* EXERCISE DIRECTIONS: Every line below that holds "Delete" must be copied.

(Source records)
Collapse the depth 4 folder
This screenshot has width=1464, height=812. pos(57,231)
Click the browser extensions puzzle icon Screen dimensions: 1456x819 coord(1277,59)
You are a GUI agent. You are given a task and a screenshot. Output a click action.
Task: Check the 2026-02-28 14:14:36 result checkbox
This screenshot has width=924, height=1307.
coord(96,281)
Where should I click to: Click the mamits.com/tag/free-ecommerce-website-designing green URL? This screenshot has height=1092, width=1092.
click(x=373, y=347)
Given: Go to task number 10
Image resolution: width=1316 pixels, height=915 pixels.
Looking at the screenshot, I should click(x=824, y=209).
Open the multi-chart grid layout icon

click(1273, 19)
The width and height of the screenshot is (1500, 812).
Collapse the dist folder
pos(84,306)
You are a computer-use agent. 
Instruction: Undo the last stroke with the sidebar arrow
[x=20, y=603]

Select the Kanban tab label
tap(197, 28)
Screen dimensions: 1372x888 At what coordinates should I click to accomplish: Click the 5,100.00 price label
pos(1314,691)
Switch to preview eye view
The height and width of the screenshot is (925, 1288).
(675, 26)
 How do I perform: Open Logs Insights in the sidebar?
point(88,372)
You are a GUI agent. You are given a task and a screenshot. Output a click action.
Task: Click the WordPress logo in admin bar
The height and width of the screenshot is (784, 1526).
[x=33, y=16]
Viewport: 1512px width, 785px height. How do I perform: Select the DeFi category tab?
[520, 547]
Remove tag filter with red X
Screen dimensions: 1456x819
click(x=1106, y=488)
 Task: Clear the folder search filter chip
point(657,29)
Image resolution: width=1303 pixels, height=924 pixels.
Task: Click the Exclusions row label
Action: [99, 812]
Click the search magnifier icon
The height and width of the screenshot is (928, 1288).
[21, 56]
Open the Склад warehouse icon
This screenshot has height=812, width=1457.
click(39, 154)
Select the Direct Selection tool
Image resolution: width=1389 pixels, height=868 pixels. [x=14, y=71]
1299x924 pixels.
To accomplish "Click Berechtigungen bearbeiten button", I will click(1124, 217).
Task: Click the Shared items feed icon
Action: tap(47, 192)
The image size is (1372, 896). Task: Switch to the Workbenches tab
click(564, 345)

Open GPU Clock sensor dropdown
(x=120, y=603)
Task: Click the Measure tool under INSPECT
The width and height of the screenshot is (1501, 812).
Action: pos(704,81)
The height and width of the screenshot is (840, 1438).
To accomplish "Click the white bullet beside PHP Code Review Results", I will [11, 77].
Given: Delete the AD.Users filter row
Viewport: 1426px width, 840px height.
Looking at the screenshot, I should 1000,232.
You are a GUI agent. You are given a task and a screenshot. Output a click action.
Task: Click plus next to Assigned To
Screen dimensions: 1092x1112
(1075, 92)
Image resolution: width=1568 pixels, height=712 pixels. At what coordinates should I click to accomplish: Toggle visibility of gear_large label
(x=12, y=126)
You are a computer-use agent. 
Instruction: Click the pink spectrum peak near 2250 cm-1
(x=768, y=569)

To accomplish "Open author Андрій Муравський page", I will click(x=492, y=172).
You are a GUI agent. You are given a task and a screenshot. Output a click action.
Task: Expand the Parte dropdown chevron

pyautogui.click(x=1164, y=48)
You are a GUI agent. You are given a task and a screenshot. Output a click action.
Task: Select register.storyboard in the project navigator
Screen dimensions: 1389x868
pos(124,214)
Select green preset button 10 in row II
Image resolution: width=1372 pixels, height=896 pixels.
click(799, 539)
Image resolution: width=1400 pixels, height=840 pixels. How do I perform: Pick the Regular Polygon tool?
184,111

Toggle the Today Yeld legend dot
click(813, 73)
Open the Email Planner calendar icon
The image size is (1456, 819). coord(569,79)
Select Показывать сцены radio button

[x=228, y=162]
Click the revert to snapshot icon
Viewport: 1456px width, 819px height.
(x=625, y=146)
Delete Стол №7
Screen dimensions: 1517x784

* OUTPUT FOR THIS EXERCISE:
Given: Delete the AD.Users filter row
Delete Стол №7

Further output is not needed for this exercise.